*** Opening GIVEN RECORDS ***

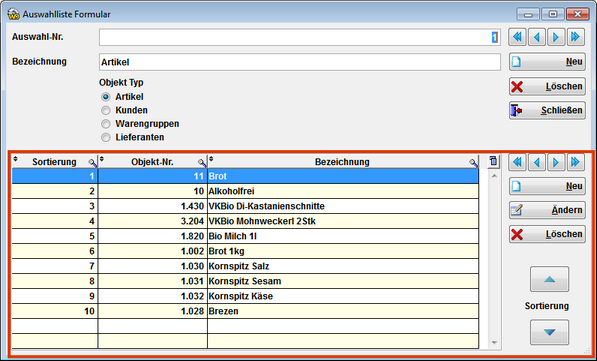This screenshot has height=361, width=597.
Task: Jump to first record in top navigation
Action: 517,37
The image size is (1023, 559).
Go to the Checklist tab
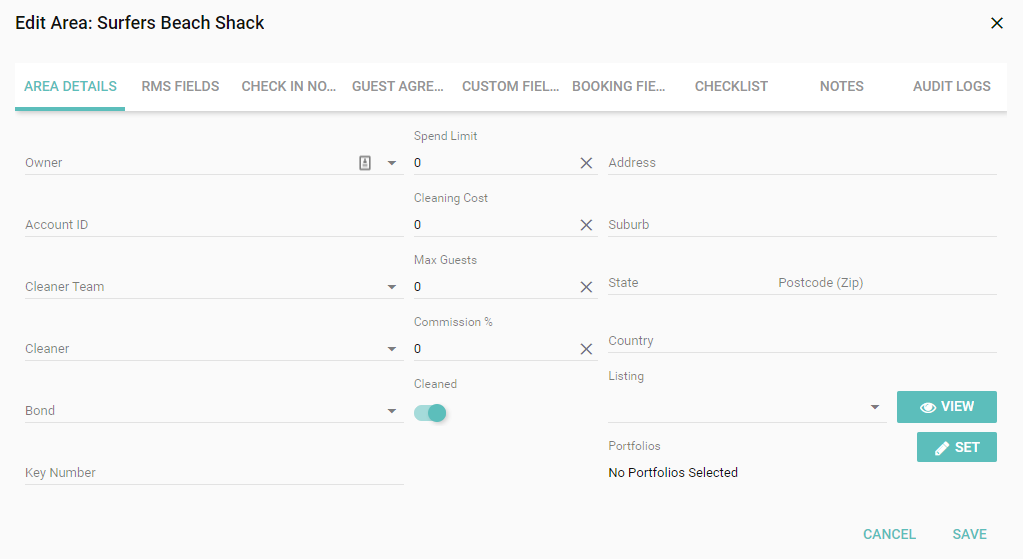[x=731, y=86]
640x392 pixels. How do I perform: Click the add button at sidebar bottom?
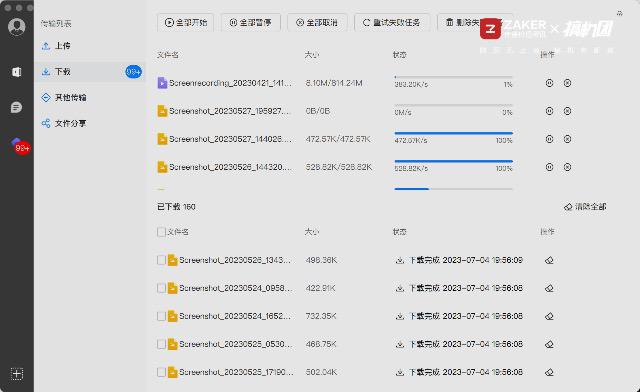point(17,374)
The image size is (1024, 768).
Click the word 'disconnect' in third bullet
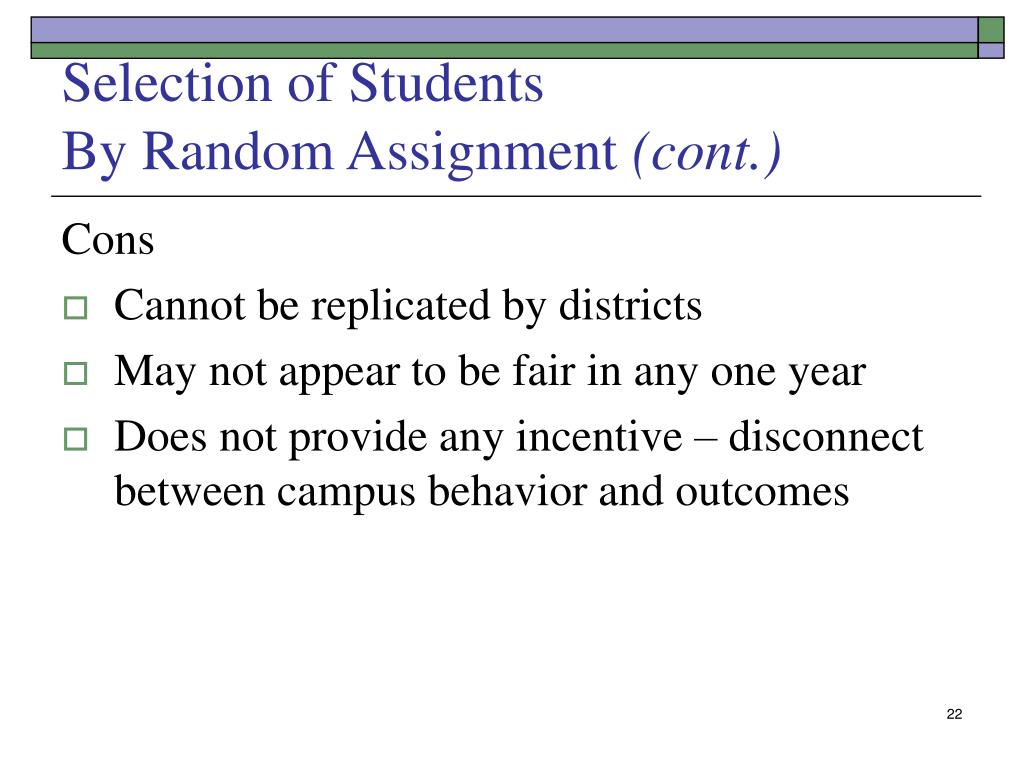[826, 436]
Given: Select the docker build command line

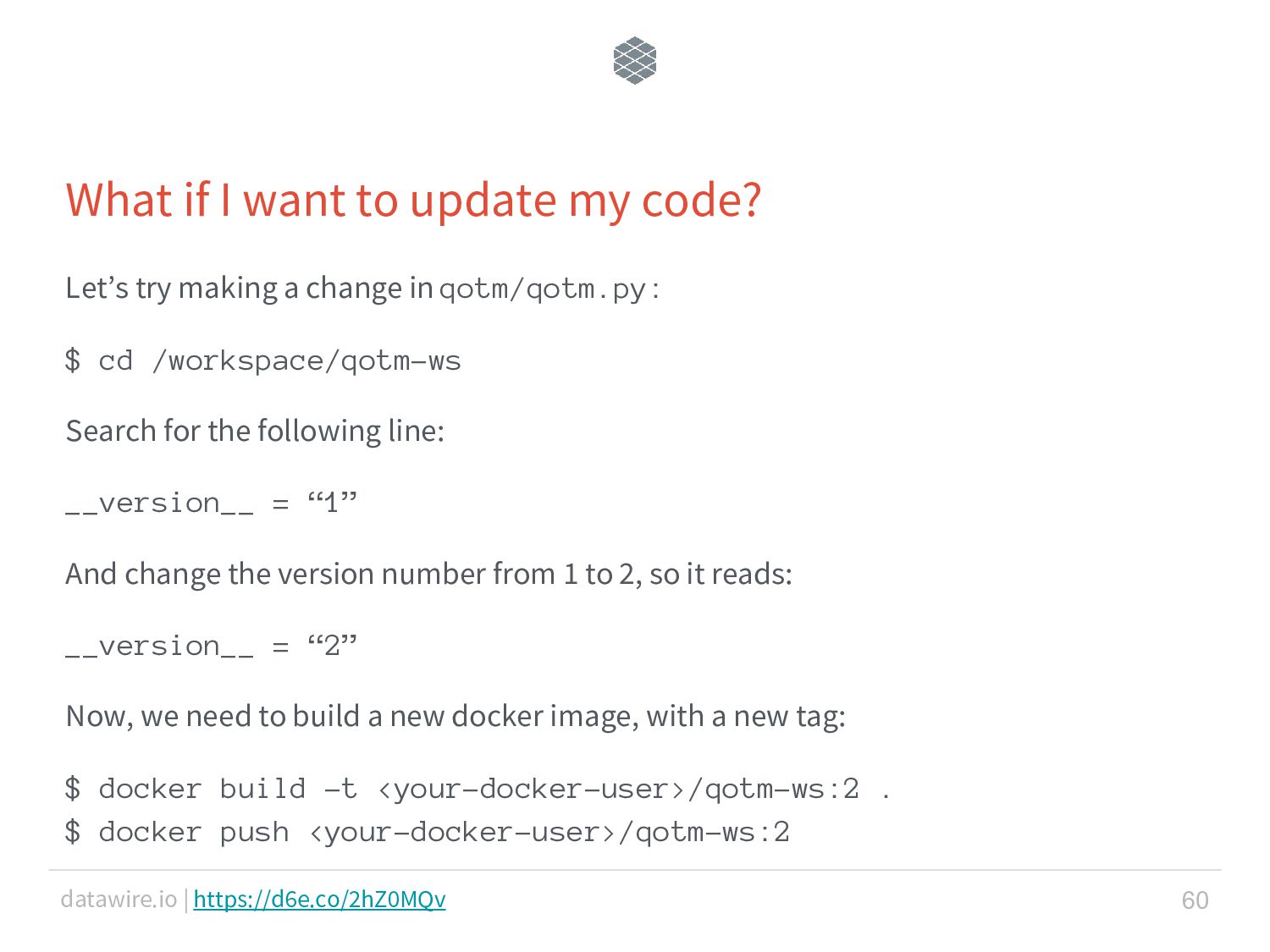Looking at the screenshot, I should (x=478, y=789).
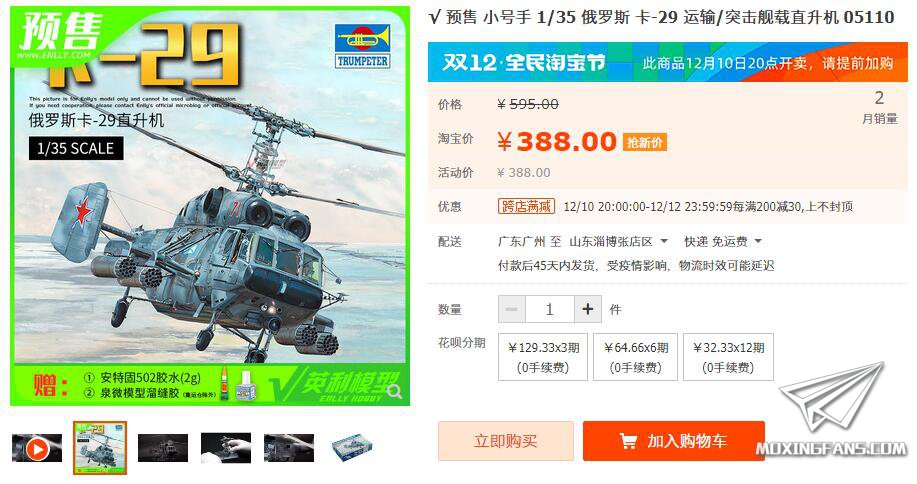
Task: Click the quantity input field
Action: [x=550, y=309]
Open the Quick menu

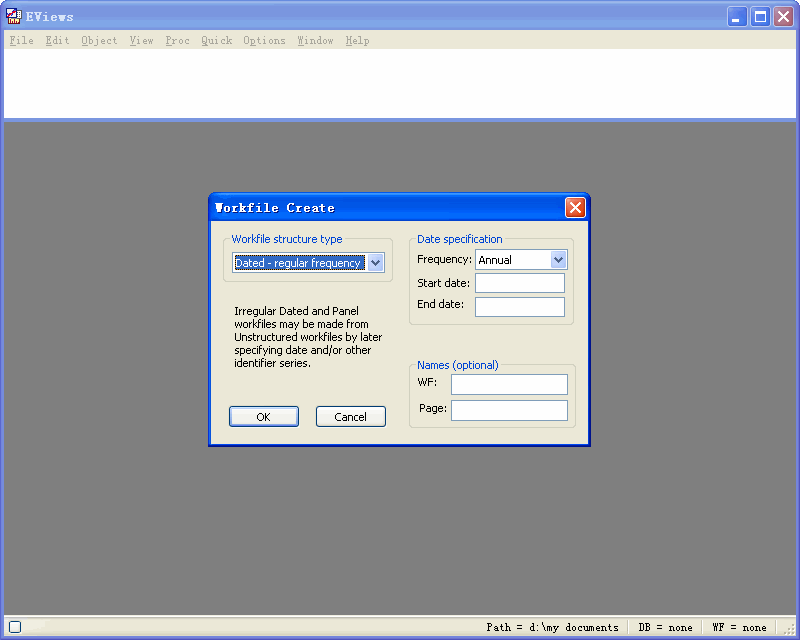tap(216, 40)
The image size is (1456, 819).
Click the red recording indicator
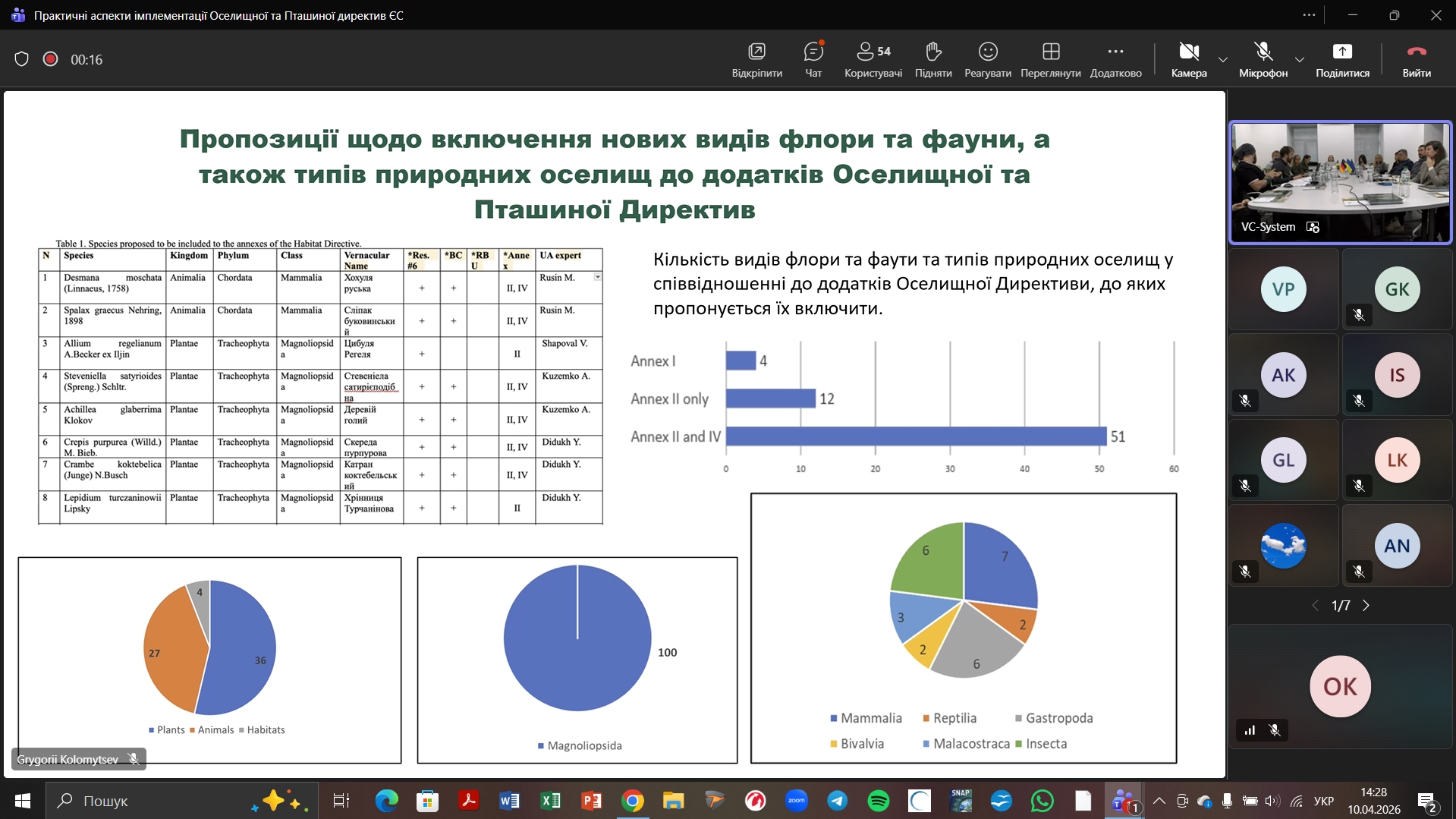[x=50, y=59]
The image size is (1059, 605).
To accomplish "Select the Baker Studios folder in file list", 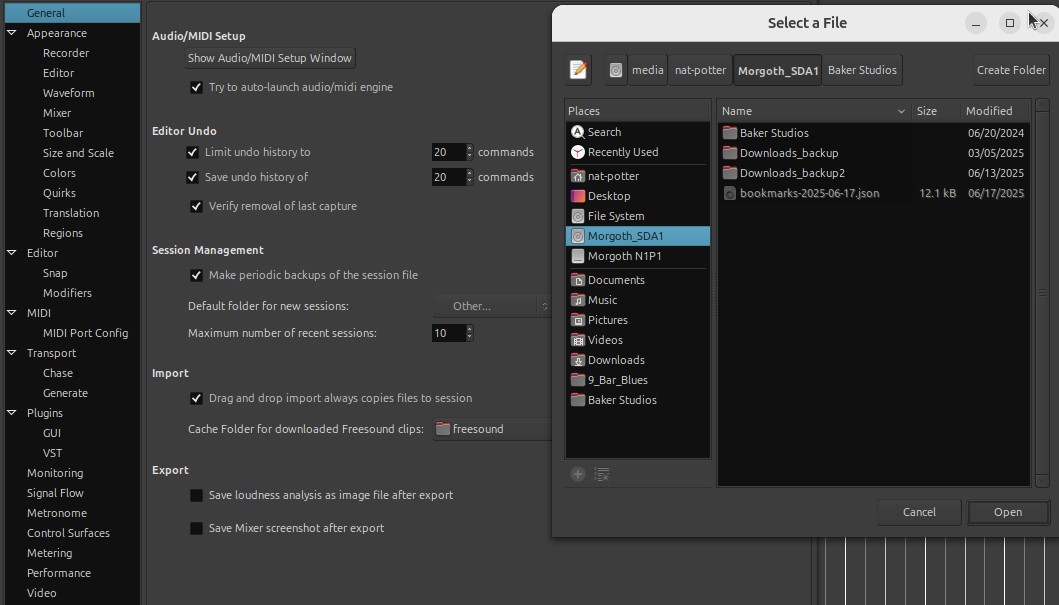I will (x=773, y=133).
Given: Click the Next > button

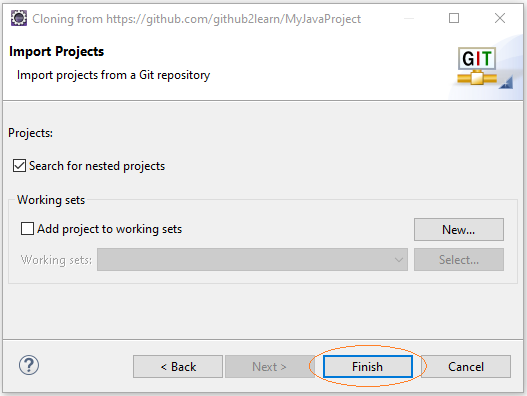Looking at the screenshot, I should 269,367.
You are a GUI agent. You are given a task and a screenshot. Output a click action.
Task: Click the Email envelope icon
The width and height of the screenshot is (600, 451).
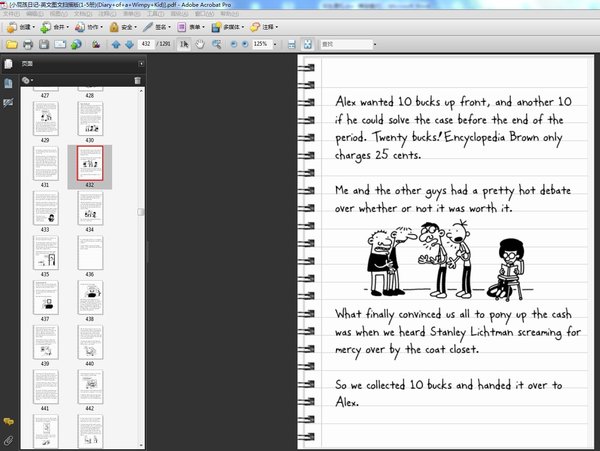point(60,44)
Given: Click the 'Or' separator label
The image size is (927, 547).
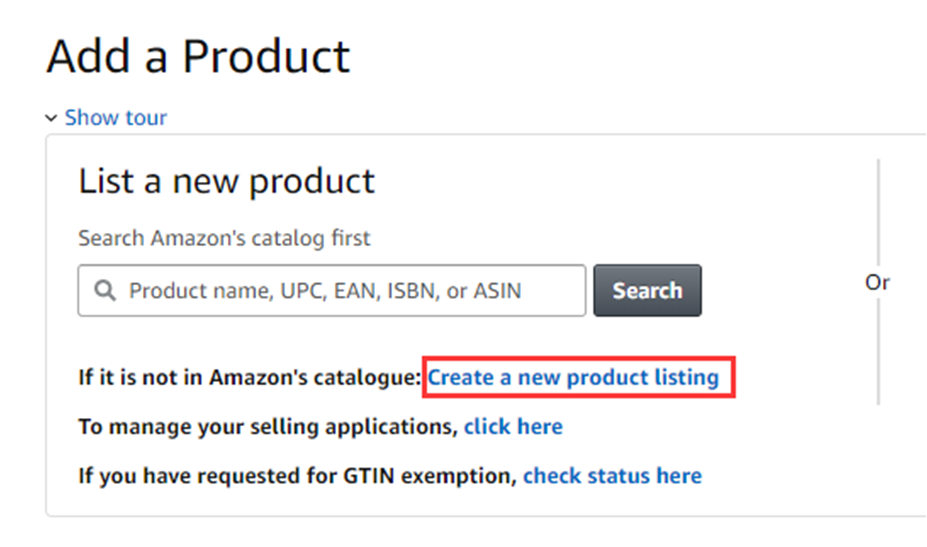Looking at the screenshot, I should (x=877, y=283).
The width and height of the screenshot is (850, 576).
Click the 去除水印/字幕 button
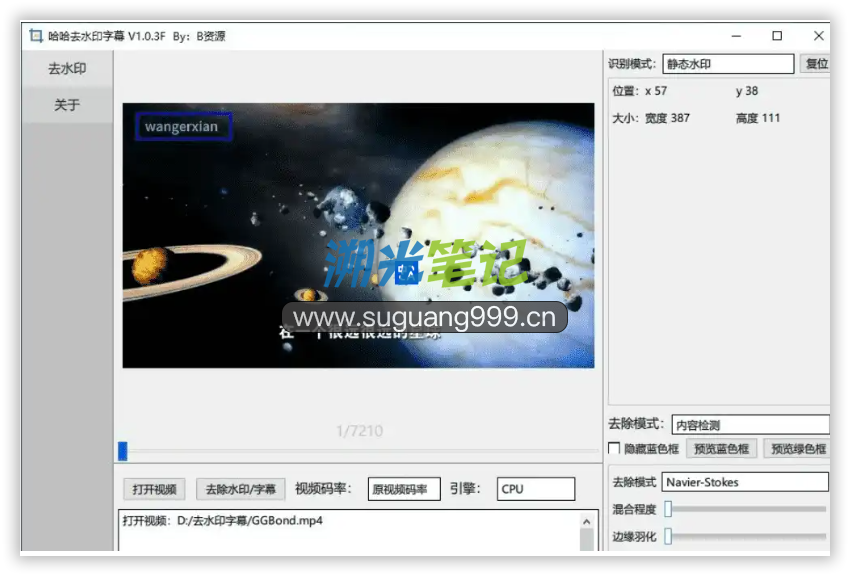[240, 489]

*** Closing GIVEN RECORDS ***

◆ TASK DETAILS
Give back, word for word, the lines from the one with "You are a GUI" to the end of the records above, and no pictures.

◆ EXERCISE OUTPUT
You are a GUI agent. You are given a task and a screenshot. Output a click action.
Task: Click the Email envelope icon
The width and height of the screenshot is (600, 451).
point(60,44)
Given: Click the 'Or' separator label
The image size is (927, 547).
Looking at the screenshot, I should (x=877, y=283).
The width and height of the screenshot is (850, 576).
Click the 去除水印/字幕 button
[240, 489]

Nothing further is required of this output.